By enacting 2003 Wis. Act 187, the legislature lowered the level of dangerousness required to commit a person under chapter 980.  The prior language, “substantially probable,” was judicially defined to mean “much more likely than not.”  State v. Curiel, 227 Wis. 2d 389, 401, 597 N.W.2d 697[, 702] (1999); see also State v. Kienitz, 227 Wis. 2d 423, 434, 597 N.W.2d 712[, 717] (1999).  The current term, “likely,” is statutorily defined to mean “more likely than not.”  Wis. Stat. § 980.01(1m); see also State v. Tabor, 2005 WI App 107, ¶5, 282 Wis. 2d 768[, 773], 699 N.W.2d 663[, 665] (legislature intended “to change (and lower)” the standard)[ (emphasis in Tabor)], review denied, 2005 WI 136, 285 Wis. 2d 629, 703 N.W.2d 379 (No. 2004AP1986).

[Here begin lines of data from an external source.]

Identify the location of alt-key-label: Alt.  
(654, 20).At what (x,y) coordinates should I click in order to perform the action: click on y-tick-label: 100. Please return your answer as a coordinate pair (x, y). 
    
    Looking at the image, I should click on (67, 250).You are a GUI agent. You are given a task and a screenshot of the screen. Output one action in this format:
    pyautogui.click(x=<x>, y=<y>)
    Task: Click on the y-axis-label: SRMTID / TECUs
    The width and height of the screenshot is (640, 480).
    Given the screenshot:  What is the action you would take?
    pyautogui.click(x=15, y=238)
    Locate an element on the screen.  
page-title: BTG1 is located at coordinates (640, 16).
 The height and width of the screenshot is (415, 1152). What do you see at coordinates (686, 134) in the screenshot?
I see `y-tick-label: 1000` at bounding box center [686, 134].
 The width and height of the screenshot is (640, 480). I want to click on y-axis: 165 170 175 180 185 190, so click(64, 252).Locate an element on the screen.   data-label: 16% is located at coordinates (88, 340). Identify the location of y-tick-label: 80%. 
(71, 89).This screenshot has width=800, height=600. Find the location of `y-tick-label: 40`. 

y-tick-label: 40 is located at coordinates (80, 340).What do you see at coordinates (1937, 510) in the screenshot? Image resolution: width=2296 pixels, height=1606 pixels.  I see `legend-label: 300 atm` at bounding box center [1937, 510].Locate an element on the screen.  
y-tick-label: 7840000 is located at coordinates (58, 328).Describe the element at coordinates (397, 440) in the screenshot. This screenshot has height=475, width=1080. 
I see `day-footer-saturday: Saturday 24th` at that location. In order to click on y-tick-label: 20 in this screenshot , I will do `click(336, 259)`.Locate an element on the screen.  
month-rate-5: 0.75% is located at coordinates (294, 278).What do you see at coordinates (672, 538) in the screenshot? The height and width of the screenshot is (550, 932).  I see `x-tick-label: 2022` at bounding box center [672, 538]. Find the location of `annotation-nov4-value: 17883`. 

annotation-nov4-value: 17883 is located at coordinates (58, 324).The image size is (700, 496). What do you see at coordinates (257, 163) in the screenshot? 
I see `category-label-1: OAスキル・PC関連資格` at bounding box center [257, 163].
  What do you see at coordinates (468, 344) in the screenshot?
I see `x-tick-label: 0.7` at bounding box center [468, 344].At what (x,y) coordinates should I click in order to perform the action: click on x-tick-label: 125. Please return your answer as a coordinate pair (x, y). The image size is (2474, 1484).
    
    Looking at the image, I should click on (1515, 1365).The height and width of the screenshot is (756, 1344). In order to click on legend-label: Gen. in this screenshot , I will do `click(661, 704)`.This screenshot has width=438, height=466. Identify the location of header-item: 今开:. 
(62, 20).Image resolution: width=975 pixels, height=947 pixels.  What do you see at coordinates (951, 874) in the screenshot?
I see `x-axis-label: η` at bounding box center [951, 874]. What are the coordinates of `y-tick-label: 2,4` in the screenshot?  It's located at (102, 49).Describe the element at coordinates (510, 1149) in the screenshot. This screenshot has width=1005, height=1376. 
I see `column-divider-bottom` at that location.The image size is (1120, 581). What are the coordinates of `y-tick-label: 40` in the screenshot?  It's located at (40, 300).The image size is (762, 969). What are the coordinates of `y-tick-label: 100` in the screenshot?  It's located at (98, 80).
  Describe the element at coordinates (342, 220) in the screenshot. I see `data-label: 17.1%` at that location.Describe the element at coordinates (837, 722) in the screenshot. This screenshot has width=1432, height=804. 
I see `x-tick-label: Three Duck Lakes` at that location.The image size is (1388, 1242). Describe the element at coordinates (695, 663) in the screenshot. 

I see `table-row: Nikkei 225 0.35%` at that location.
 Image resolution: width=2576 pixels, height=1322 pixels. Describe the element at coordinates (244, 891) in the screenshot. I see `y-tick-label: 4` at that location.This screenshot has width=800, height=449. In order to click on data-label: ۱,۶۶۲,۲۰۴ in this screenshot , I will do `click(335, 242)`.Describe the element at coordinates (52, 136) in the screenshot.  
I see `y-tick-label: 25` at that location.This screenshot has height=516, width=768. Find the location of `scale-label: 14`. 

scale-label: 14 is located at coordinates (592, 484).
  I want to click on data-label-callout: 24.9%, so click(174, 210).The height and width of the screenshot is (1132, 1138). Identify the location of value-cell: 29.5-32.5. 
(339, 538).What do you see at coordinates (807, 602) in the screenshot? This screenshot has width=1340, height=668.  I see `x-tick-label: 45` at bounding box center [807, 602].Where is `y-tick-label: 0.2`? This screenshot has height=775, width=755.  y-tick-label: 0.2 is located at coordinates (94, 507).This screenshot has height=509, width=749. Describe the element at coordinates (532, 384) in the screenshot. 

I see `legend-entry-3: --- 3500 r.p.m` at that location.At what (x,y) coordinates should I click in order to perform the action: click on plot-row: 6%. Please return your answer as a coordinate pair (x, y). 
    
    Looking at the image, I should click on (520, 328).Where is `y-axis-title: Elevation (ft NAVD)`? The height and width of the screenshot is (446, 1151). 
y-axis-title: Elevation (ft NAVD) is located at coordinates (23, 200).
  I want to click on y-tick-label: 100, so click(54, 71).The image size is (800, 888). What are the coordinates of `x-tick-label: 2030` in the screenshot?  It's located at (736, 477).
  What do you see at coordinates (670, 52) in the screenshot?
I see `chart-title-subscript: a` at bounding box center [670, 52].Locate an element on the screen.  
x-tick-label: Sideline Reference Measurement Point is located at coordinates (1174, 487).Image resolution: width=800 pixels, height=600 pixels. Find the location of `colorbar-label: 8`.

State v. Nelson, 2007 WI App 2, ¶5, ___ Wis. 2d ___, ___, 727 N.W.2d 364, 367.

[2] As seen in footnote one, Dr. Sachsenmaier applied the correct criterion.

[3] As seen from footnote one, Dr. Lodl also applied the correct criterion.

[4] See footnote one.

[5] In addition to the amendment discussed in footnote one, Wis. Stat. § 980.01(7) has been amended effective August 1, 2006.  2005 Wis. Act 434, § 70.  The changes are not material to this appeal.